==== Provided text
Shawn Rosemarin, Chief of Staff, Americas Systems Engineering, VMware
Shawn Rosemarin, Chief of Staff, Americas Systems Engineering, VMware

Shawn Rosemarin:  The most exciting part of this whole thing for me is thinking back on the original journey of private to hybrid, and hybrid to public, and now seeing the Software Defined Data Centre come to life. The amount of substance, the amount of success, and the amount of clarity and vision VMware have created this year really demonstrate this. If you boil it down, the market is saying, “Yes, I bought your proposition on compute – the server doesn’t matter. I bought your proposition on NSX – any switch, it doesn’t matter. I’m buying your proposition on storage, because frankly it’s kind of a no-brainer.” And now, enterprises are starting to think “Well yes, I do want a common security model, and a common discovery model, and a common deployment model across clouds.”

Mary Allen: Yes, I remember an impressive VMworld keynote delivered back in 2007 by Paul Maritz, who was acting VMware CEO [Chairman of the board,Pivotal]. He showed really impressive vision in a talk on ‘cloud computing 101’, in which VMware technology was positioned as a new operating system for the data centre, and software the vehicle. A few years later, VMware’s messaging was around the ‘Software Defined Data Centre’ – and today the messaging and portfolio has evolved further with software stitching together many additional functions.

Thinking about the advanced capabilities that VMware has announced – the Cross-Cloud Architecture and related services, for example – can you discuss their relevance to the Canadian market? Technology adoption typically begins with the right drivers. Is the Canadian market mature enough to derive real benefits from their implementation? What challenges would drive adoption of this technology in Canada?

Rosemarin: Let’s break this into components: Cross-Cloud Architecture, which is the strategy; VMware Cloud Foundation, which is comprised of the components that span private and hybrid cloud infrastructure; and Cross-Cloud Services, which extend the deployment of key services across public multiple clouds. Starting at the Cloud Foundation side of things, from an ESX perspective, obviously 80 plus percent of the market, depending on how you measure it, is fairly mature, [and server virtualization] is pretty much a de facto standard when it comes to computing. In terms of NSX, we don’t break out our Canadian numbers, but there’s no reason to believe that the uptake on deployment of NSX that we revealed on our [global] financials, which was 100 percent year-over-year growth, is not representative of what we saw in our Canadian business.

Allen: But isn’t there a little bit of catch-up with NSX, relative to ESX?

Rosemarin: In terms of market size as a whole, absolutely. Each year you’re looking at an overall global market in ESX of around 500,000 customers, while the latest numbers released for NSX were, I believe, 1,700, and the latest numbers for VSAN were 5,000. These are comparatively small, but if you consider the global deployments of micro-segmentation, 1,700 is a pretty big number. Similarly, if you look at global deployments of Virtual SAN, 5,000 is a bigger number. The good news is that when you look at our foundational base, we have a significant potential market to connect with – to say, “Hey, we want to help you push your abstraction beyond compute and into the network and storage layers.”

When we consider maturity, we need to look at the fundamental product. Cloud Foundation is ESX, NSX and VSAN plus the SDCC Manager, a key component of the platform that simplifies the creation and the integration of the hardware to turn it into virtual instances. You wouldn’t buy SDCC Manager on its own; it’s not even available on its own. At root it’s the glue that takes the VMware Cloud Foundation platform, and allows the user to spin up virtual data centres.
========
Aim » In the VMware interview, what year-over-year growth in NSX deployment was revealed on VMware's global financials? The lines after this point are separate material with no connection to the VMware interview.
==== Data extract
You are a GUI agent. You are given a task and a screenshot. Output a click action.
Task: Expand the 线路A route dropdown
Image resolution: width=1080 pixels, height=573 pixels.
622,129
========
Written solution » 100 percent year-over-year growth.